Click on the ‘Residuals’ checkbox to include residuals in your multiple regression analysis reports.
Click on the ‘Residual Plots’ checkbox to include residual plots in your multiple regression analysis reports.
Then click on the ‘ok’ button.
You will now see the output of your multiple regression analysis something like this:
One of the most important output of a multiple regression analysis is the R2 value.
If you look at the R2 (or R Square) value, it is 0.95, which is pretty close to 1.
The Adjusted R2 value is 0.94, which is a more reliable statistic as it takes into account your sample size (i.e. number of observations).
The adjusted R2 value of 0.94 indicates that 94% of the variation in monthly sales can be predicted from the variation in AOV and the number of transactions.
This implies that the remaining 6% (100-94) variation in monthly sales can be predicted by other factors.
If you remember, when we ran linear regression, our R2 value was 0.63.
This means that we were able to explain only 63% of the variation in monthly sales.
With the R2 value of 0.94, we now can explain up to 94% variation in monthly sales.
This is the advantage of running multiple regression.
In the real world a single independent variable is rarely responsible for causing all of the variations in a dependent variable.
So most of the time, you will find yourself running multiple regression.
The formula used by excel to calculate the multiple regression is:
Y = a + b1X1+ b2X2
Here ‘y’ is the dependent variable (in our case, Sales)
‘X1’ and ‘X2’ are the values of the independent variable (in our case AOV and number of transactions)
‘a’ is the ‘y-intercept’
‘b1’ is the slope of AOV, and ‘b2’ is the slope of Transactions.
You can see the values of ‘a’, ‘b1’ and ‘b2’ in Fig-3. In the first output of multiple regression analysis:
So here, the y-intercept is -54398.47, ‘b1’ is 96.94 and ‘b2’ is 552.41.
So the equation of multiple regression (or the best prediction equation) is:
y= -54398.47 + 96.94X1 + 552.41X2
By using this formula, Excel calculated the predicted sales for each observation, as shown above under the ‘Predicted Sales’ column. You can also see the residuals for each observation/data point.
The standard error of regression (also known as SER) which measures the accuracy of our predictions, is 5370.16. (see the first output of multiple regression analysis, i.e. summary output).

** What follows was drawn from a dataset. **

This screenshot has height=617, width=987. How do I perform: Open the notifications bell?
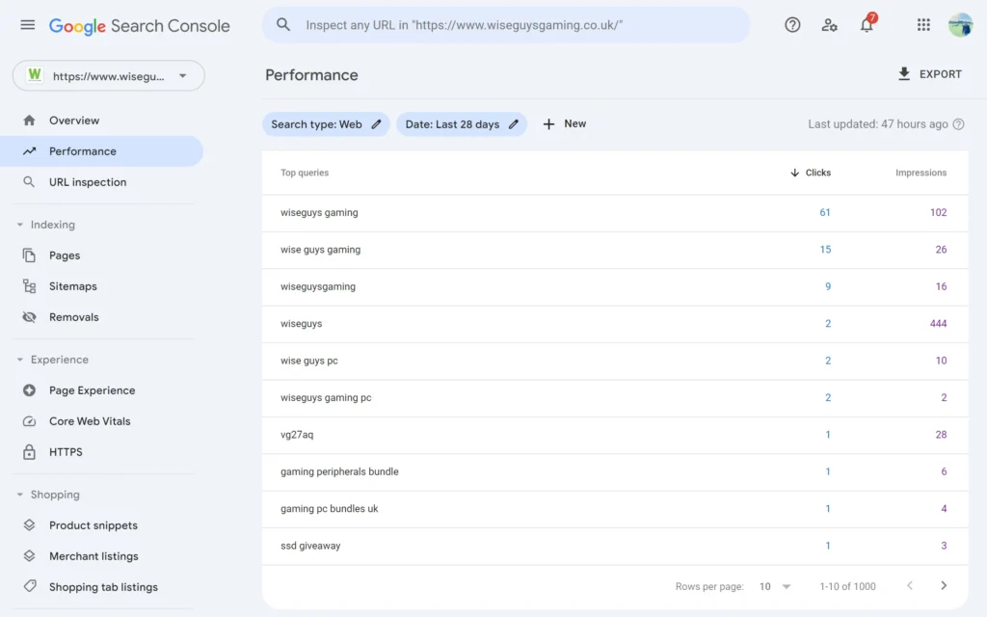click(x=867, y=26)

Now according to the descriptive statistics rule of thumb:
You would expect about 68% of your predictions to be accurate within one standard error of regression (SER) and about 95% of your predictions to be accurate within two standard errors.
Any prediction/forecast that differs from the actual value by more than two standard errors is considered an outlier (.i.e extreme value)

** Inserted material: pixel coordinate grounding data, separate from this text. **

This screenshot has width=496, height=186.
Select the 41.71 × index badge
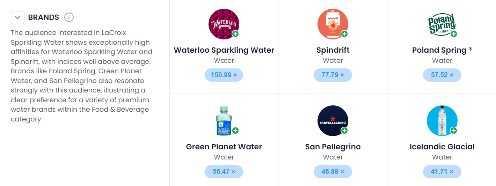tap(442, 172)
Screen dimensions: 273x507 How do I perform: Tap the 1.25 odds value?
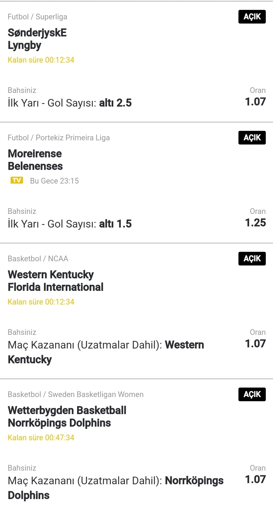(256, 223)

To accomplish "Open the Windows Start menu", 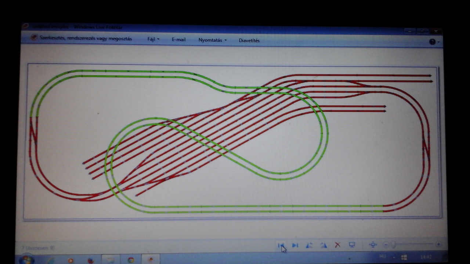I will (26, 260).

In our case, one standard error of regression is 5370.16. Therefore the two standard errors of regression will be 5370.16 * 2 = 10740.32.
So, according to the descriptive statistics rule of thumb, 68% of the residuals (or errors) should be 5370.16 or smaller, and 95% of the residuals (or errors) should be 10740.32 or smaller.
So if you look at the residuals column in the second output of multiple regression (i.e. Residual Output), you can see that 14 residuals out of 15 or 93% of the residuals are equal to or smaller than 5370.16 (.i.e. within one standard error of regression).
Similarly, 15 residuals out of 15 or 100% of the residuals are equal to or smaller than 10740.32 (.i.e. within two standard errors of regression).
That means we could expect 93% of our predictions to be accurate within one standard error of regression (SER) and about 100% of our predictions to be accurate within two standard errors.
The last two outputs of multiple regressions (AOV Residual Plot and Transactions Residual Plot) are residual plots which I have explained earlier.
The P-Value
When you run a regression analysis, each independent variable has a p-value between 0 and 1.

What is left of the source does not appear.